Die Teilnehmer des Workshops in Lübeck werden Methoden zur Entwicklung neuer antiviraler Medikamente diskutieren. Dazu gehören Hochdurchsatz-Screening von Naturstoffen und chemischen Bibliotheken, strukturbasiertes Wirkstoffdesign und Computer-Suchmethoden. Die Forscher werden natürlich auch die vorhersagbaren Virusausbrüche der Zukunft diskutieren, vor allem die Gefahren, die von der Vogelgrippe ausgehen.

Die antivirale Forschung benötigt neue Ideen und internationale Zusammenarbeit. Zwei Initiativen, die nach dem SARS-Ausbruch ins Leben gerufen wurden, werden bei dem Lübecker Workshop vorgestellt. Da ist zum einen das EU-Projekt VIZIER, welches unter der Leitung von Dr. Bruno Canard von der Universität Marseille führende europäische Virologen, Strukturbiologen und Bioinformatiker zusammenbringt, um in einer konzertierten Aktion die dreidimensionalen Strukturen von 100 viralen Proteinen aufzuklären und auf dieser Basis neue antivirale Wirkstoffe zu entwerfen. Ziel ist es, diese bereitstehen zu haben, wenn ein neuer Ausbruch eintritt.
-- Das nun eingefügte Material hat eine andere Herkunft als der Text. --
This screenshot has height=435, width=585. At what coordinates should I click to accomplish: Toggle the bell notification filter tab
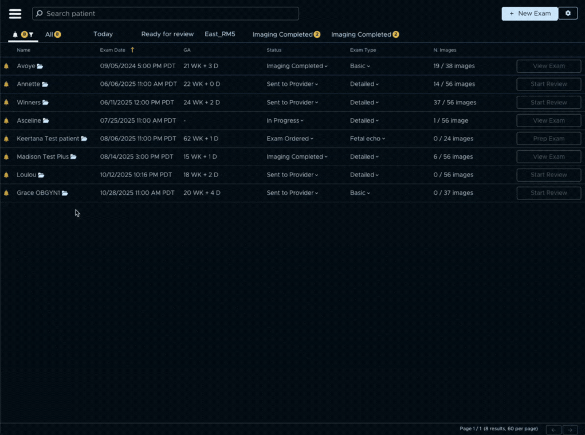pyautogui.click(x=23, y=35)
Zum anderen wird das Internationale Konsortium für antivirale Arzneimittel (ICAV) unter Leitung von Dr. Jeremy Carver und Dr. Michel Chrétien aus Kanada vertreten sein. ICAV hat ähnliche Ziele wie VIZIER, möchte aber seine neue entdeckten Wirkstoffe bis hin zur klinischen Testung entwickeln. Schließlich werden bei der Tagung vom Lübecker SARS-Forscher Prof. Hilgenfeld und anderen Spezialisten neue Hemmstoffe vorgestellt, die bei einem Wiederaufflammen des SARS-Virus eingesetzt werden könnten.